«A 70 dollars, nous serions en danger, à 60 dollars ça irait mal, à 50 ça irait très mal»
Le patron de l’Exécutif avait fixé une ligne rouge à l’économie algérienne, un baril de pétrole à bas prix nous mettrait en danger, avait-il estimé en septembre 2008.
La sonnette d’alarme a donc été tirée il y a trois ans tout juste. «A 70 dollars nous serions donc en danger, à 60 dollars ça irait mal, à 50 ça irait très mal», avait souligné Ahmed Ouyahia au mois de septembre 2008.
La marge peut paraître encore certes suffisante mais il ne faut pas l’oublier que les cours de l’or noir ont déjà engendré des pertes de plus de 5 dollars en une seule séance. Le prix du baril a fini la semaine sur une perte de 2,94 dollars à New York, soit 3,58%, à 79,20 dollars le baril.
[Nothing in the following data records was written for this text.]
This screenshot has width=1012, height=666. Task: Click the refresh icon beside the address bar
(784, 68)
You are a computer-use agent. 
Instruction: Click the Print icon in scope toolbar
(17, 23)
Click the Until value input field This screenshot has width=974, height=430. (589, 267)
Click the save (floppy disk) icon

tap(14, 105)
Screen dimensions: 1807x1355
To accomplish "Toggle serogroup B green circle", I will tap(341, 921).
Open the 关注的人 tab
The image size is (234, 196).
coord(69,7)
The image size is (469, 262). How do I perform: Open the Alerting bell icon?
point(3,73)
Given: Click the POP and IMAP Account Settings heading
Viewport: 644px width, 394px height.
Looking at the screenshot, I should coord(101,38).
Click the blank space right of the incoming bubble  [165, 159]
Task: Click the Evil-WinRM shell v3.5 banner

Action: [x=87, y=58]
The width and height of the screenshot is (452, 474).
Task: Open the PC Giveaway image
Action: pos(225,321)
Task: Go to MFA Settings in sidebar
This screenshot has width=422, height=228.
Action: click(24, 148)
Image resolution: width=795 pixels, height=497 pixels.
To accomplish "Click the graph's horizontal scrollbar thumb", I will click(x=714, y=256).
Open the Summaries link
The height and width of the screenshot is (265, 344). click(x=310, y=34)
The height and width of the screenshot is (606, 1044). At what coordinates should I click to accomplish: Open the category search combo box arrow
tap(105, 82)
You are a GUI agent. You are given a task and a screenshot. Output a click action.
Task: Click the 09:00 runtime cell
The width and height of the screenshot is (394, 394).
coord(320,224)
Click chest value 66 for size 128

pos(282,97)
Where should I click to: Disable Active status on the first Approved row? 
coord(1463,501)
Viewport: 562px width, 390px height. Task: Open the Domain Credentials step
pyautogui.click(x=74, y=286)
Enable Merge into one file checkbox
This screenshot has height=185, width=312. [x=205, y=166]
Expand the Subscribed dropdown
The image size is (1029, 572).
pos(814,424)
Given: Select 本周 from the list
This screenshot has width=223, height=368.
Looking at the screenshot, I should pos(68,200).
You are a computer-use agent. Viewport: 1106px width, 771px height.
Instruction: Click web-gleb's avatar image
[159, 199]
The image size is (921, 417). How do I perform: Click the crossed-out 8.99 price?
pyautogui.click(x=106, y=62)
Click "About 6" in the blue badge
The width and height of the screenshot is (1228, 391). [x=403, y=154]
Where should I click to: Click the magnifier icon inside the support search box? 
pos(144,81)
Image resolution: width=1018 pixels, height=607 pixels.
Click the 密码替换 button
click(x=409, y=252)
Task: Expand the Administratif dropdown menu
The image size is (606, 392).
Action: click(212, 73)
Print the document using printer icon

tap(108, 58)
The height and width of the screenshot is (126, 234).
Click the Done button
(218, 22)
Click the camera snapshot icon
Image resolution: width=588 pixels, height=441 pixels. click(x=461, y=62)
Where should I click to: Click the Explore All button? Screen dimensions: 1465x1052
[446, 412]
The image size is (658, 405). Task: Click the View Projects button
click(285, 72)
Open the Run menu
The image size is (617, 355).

Jusqu´où peut aller la dégringolade des cours de l´or noir? «Le prix du pétrole devrait se situer dans une fourchette de 60 à 70$», a pronostiqué, il y a près de six mois, Rex Tillerson, patron d´ExxonMobil.

Le Premier ministre, qui a constamment mis en exergue l’étroite dépendance de l’économie algérienne par rapport à ses exportations en hydrocarbures, se trouve au lendemain de la tripartite qui a réuni l’Union générale des travailleurs algériens, le gouvernement et le patronat, conforté dans sa position notamment en ce qui concerne les augmentations de salaires, le Snmg ou les retraites. Un communiqué de la tripartite a mis en évidence la mauvaise conjoncture économique mondiale, ses répercussions sur les prix du pétrole et les effets néfastes qui affecteraient inévitablement l’économie algérienne. Hormis les recettes en devises essentiellement tirées de ses ventes de pétrole à l’étranger, l’économie nationale a cette particularité de ne pas être productrice de richesses.
Le secteur industriel est toujours au niveau des balbutiements, celui de l’agriculture n’a même pas atteint le stade de l’autosuffisance tandis que le secteur du tourisme patine, victime certainement d’une politique très peu agressive et d’une situation sécuritaire qui a considérablement altéré l’image du pays à l’étranger, bien que nettement améliorée. Les merveilles algériennes (Tassili n’Ajjers, de l’Ahaggar, les balcons du Rouffi…) sont mal vendues aux potentiels touristes occidentaux, asiatiques ou arabes. Reste donc la fabuleuse manne pétrolière qui représente à elle seule près de 98% des recettes en devises de l’économie du pays. Elle supporte les salaires des fonctionnaires, les pensions de retraites et assure tant bien que mal leur pouvoir d’achat. Le Premier ministre n’a pas raté l’occasion de le rappeler. «Mon espoir personnel est que les idées du patronat en général et du Forum en particulier nous aideront, ensemble, à sortir du libéralisme de la mamelle après avoir quitté le socialisme de la mamelle», a rétorqué Ahmed Ouyahia, à Réda Hamiani le président du Forum des chefs d’entreprise, qui a mis l’accent sur le manque de performance de l’économie algérienne. Une manière d’exhorter les patrons d’industrie à relever le défi de la mise en oeuvre d’une économie productrice de richesses et de ne plus compter que sur la rente pétrolière pour instaurer une véritable politique des salaires et ne serait que réduire une enveloppe des importations qui devrait connaître une explosion à inscrire dans les annales de la gestion des affaires du pays: la barre des 40 milliards de dollars sera probablement largement franchie. «Les importations algériennes de produits alimentaires ont enregistré durant le 1er semestre 2011 une progression de plus de 59%, tirée à la hausse essentiellement par les céréales dont les achats ont augmenté de plus de 99% à 2,04 milliards de dollars», ont indiqué, au mois de juillet dernier, les Douanes algériennes. C’est dans la foulée de cette hausse des importations de produits alimentaires que l’Opep a publié un rapport alarmiste sur l’état des réserves de pétrole prouvées en Algérie.
Les chiffres du rapport de l’Organisation des pays exportateurs de pétrole rendus publics, le 21 juillet, indiquaient que les réserves prouvées du pays qui s’élevaient à 12,2 milliards de barils sont restées quasiment inchangées depuis 2006. Incontestablement, l’Algérie épuise ses réserves d’or noir. Le temps de l’arrêt de la traite de la vache à lait est arrivé.